Document passage:
Fanny Soulard, Senior Lighting Designer, IALD member*
September 19, 2023
Fanny Soulard, Senior Lighting Designer is part of the keynote speakers session during the ArchLIGHT Summit event . She shared with us how she thinks lighting designers can perform better within their projects, using their cultural differences as a key added value!
Vietnam’s construction market is currently one of the most dynamic in Asia-Pacific region, reshaping the nocturnal panorama of all cities at a frenetic space and leading the urban development to a brightness competition between the different new neighborhoods. A lot of resorts, commercial, and other hospitality projects are also investing sensitive areas such as sea-coasts and natural reserves with an absolute freedom of action.
Vietnam hasn’t established standards yet within its lighting industry nor a dedicated expertise to monitor the fast growth of its cities. Based on the World Atlas of Artificial Night Sky Brightness data, the lighting pollution trend has therefore dramatically increased the past few years and there is no positive signal for a close change toward the control of excessive or damaging use of light.
Several studies have even demonstrated that a poor control of glare has generated an increase of traffic accidents within Ho Chi Minh City’s main roads. Farmers from Long An Province’s Bến Lức District along the HCM City-Trung Lương Expressway have also claimed damages on their rice paddy fields right after the lighting street system has been upgraded to LED sources.
While it is tempting to identify this dysfunction as a domestic matter, with national investors surfing on a prosperous economic context to get fast money back, public institutions failing to control them, and a global unawareness of pollution short and long-term consequences, we can’t ignore that the construction market is actually led by both national and international consultants.
Cultural Differences as Opportunities
In fact, most of large-scale projects include designers, engineers, clients, investors, constructors with a mix-cultural team members, including local professional but also foreign expert (construction is one of first industry employment within the expat community in Vietnam) or even Viet Kieu – Vietnamese people who have temporarily immigrated abroad and get a western-style education, bringing to the table an outlook with best practice together with strong cultural roots and local language skills.

List of tasks:
[1] Name the roles that, according to the Vietnam lighting article, make up the mixed-culture teams on most large-scale projects.
[2] In the Vietnam lighting article, what data source is cited for the rise in lighting pollution?
None of the collected data entries are needed here.

Collected data entries:
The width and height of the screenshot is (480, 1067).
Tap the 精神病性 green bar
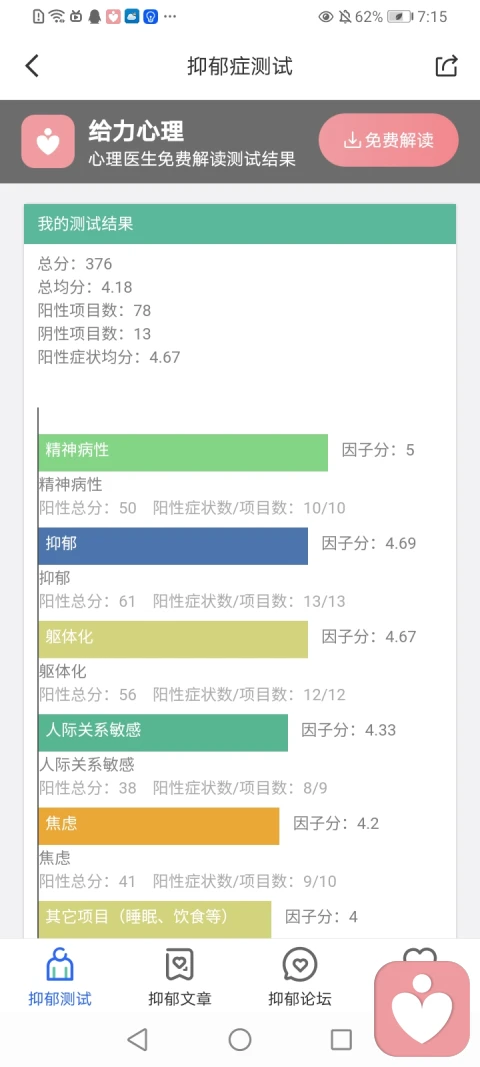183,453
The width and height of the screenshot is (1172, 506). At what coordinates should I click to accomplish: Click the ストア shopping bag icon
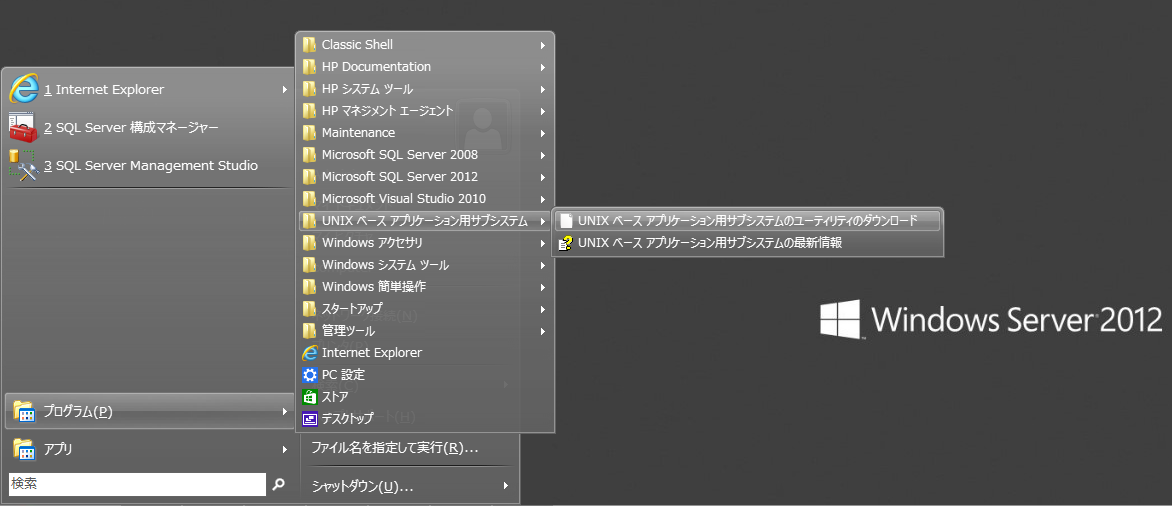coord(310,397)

==

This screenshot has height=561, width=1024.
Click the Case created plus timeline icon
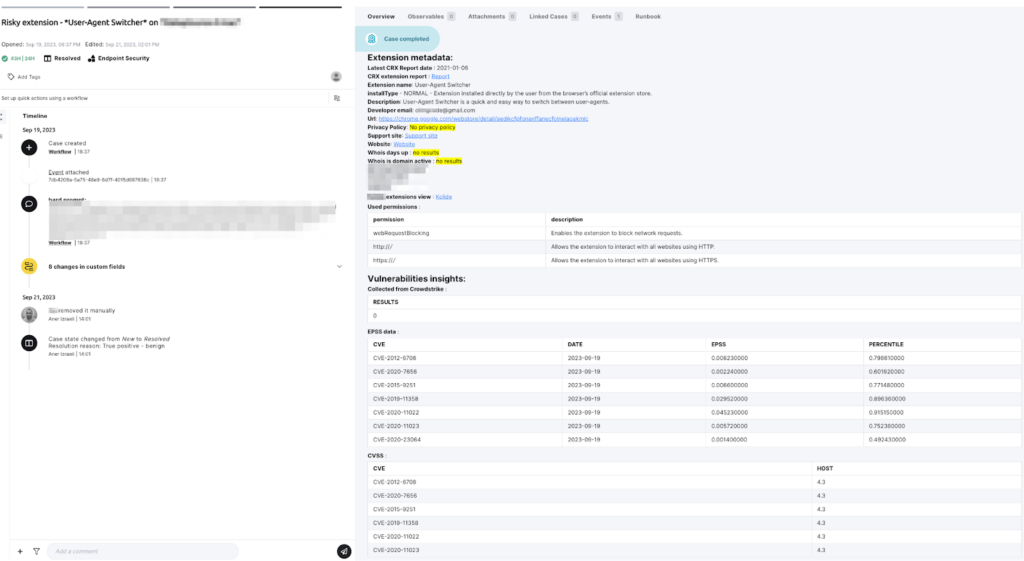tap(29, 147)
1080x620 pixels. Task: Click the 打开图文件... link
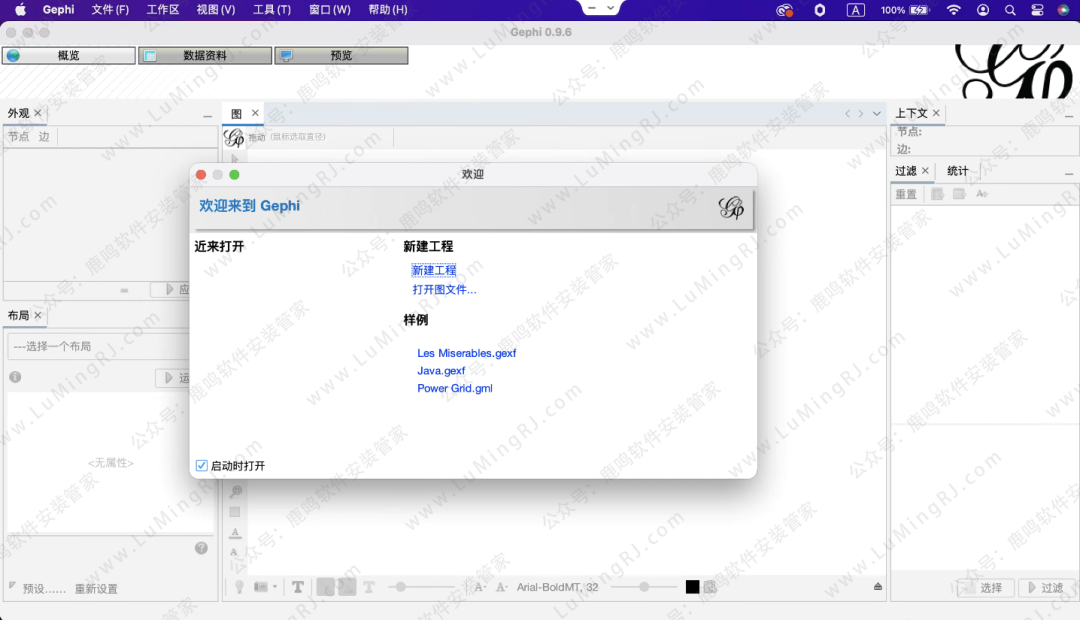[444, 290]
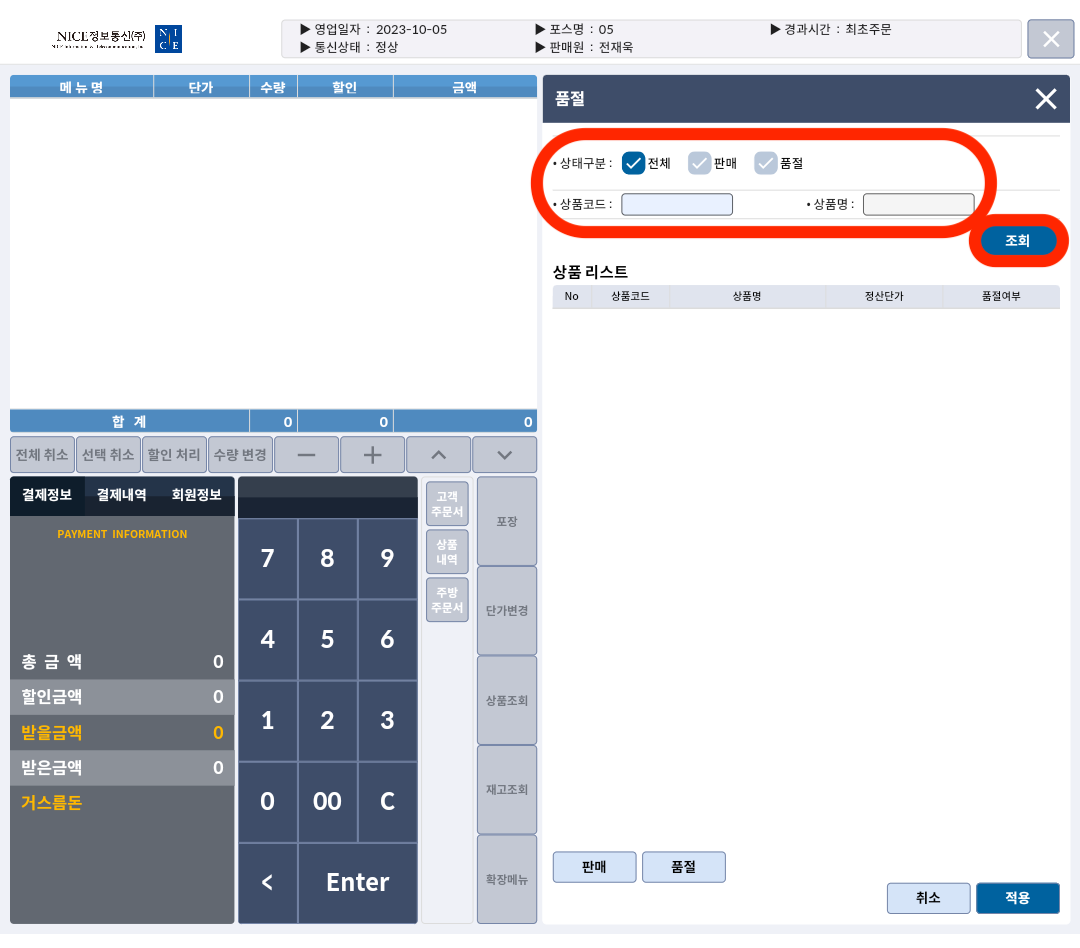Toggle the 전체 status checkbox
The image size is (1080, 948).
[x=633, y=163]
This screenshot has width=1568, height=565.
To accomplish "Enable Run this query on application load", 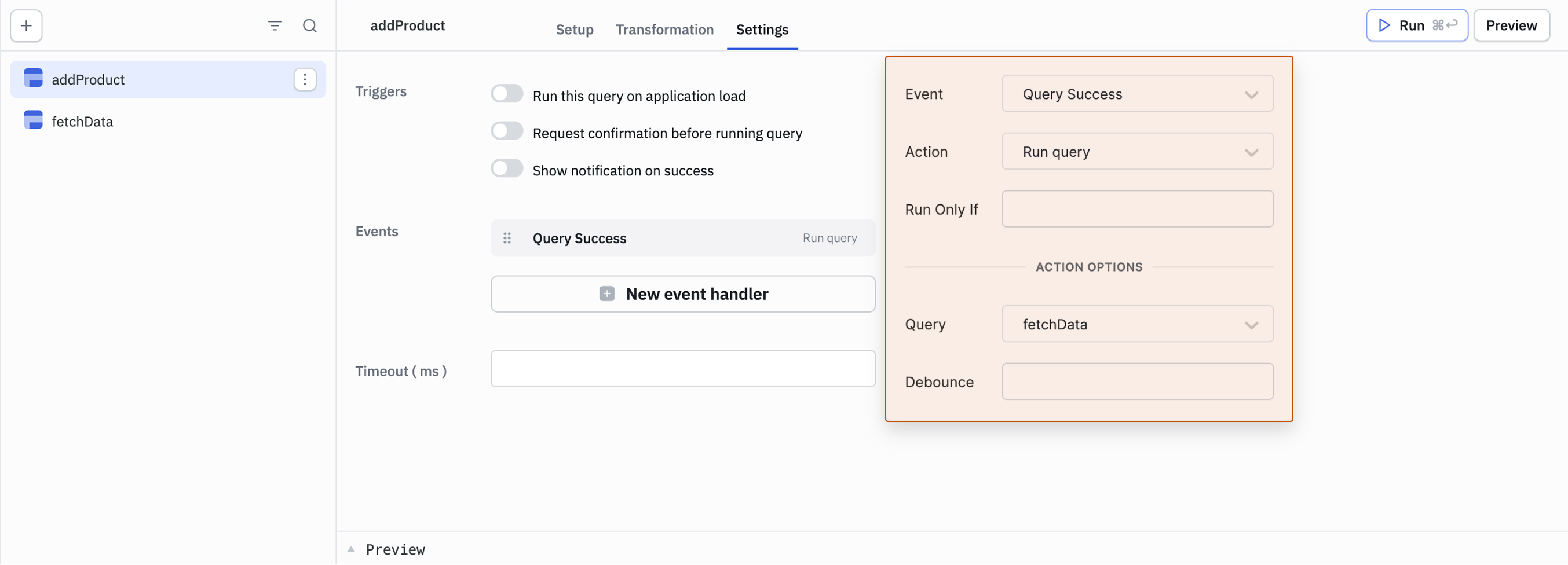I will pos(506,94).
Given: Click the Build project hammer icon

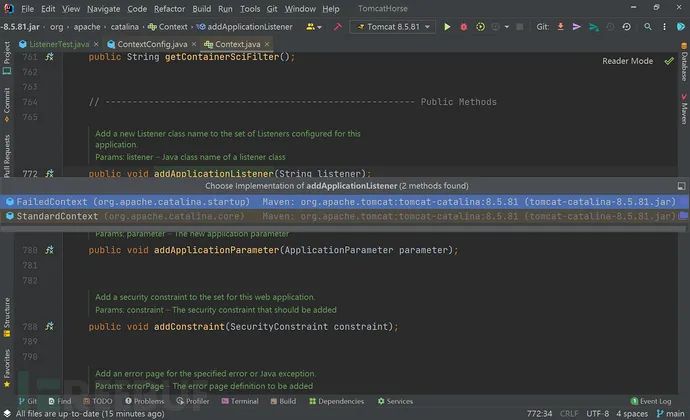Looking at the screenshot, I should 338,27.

Solutions to the problems:
[1] Designers, engineers, clients, investors, constructors

[2] The World Atlas of Artificial Night Sky Brightness